Venezuela is seeking to end once and for all the hyperinflation that has virtually destroyed the bolivar, forcing the government to create a new currency - a sovereign bolivar, which will be pegged to the Petro cryptocurrency. The country's President Nicolas Maduro announced the release date of the new currency - August 20 - and said that the country needs an “economic revolution.”
In fact, it's the other way around. Venezuela has suffered from hyperinflation since 2013, driven by a collapse in oil prices and macroeconomic imbalances that led to an economic crisis. According to Maduro, the country has become a victim of an “economic war” waged against it by the United States. In April, Maduro was elected for another six years, with the United Nations and European Union calling the election results fraudulent.
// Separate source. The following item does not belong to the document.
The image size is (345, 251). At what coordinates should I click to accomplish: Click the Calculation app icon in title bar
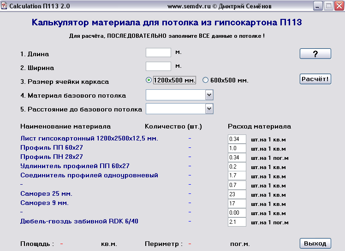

The Bolivar's inflation rate could reach 1,000,000% this year, according to the International Monetary Fund, and Venezuela's GDP is expected to fall another 18%. “The situation in Venezuela is very similar to Germany in 1923 and Zimbabwe in the late 2000s,” the IMF report says.
The “revival” of the bolivar was met with a barrage of criticism. Venezuelan economist Asdrubal R. Oliveros wrote on his Twitter:
"The sovereign Bolivar is tied to the Petro. Simply fantastic. This token rests only on trust. No one trusts the Bolivar, no one trusts the Petro."
Professor Louis Vincente Leon wrote on Twitter:
"Petro is a currency without a corresponding circulation, it has no trust of market participants, it is prohibited by large economies. Tying the bolivar to Petro is tying nothing to anything."
Earlier in February of this year, Maduro announced that 100 million Petro tokens would be sold for more than $6. billion The US Treasury recommended its citizens to refrain from purchasing. The price of the token dropped from its original price of $60 to $16.70.
According to the New York Times, one dollar can currently be bought for about 3.5 million bolivars on the Venezuelan black market. Due to the consequences of hyperinflation and food shortages, residents are increasingly resorting to barter and receiving wages in kind. Hundreds of thousands of people fled to neighboring countries.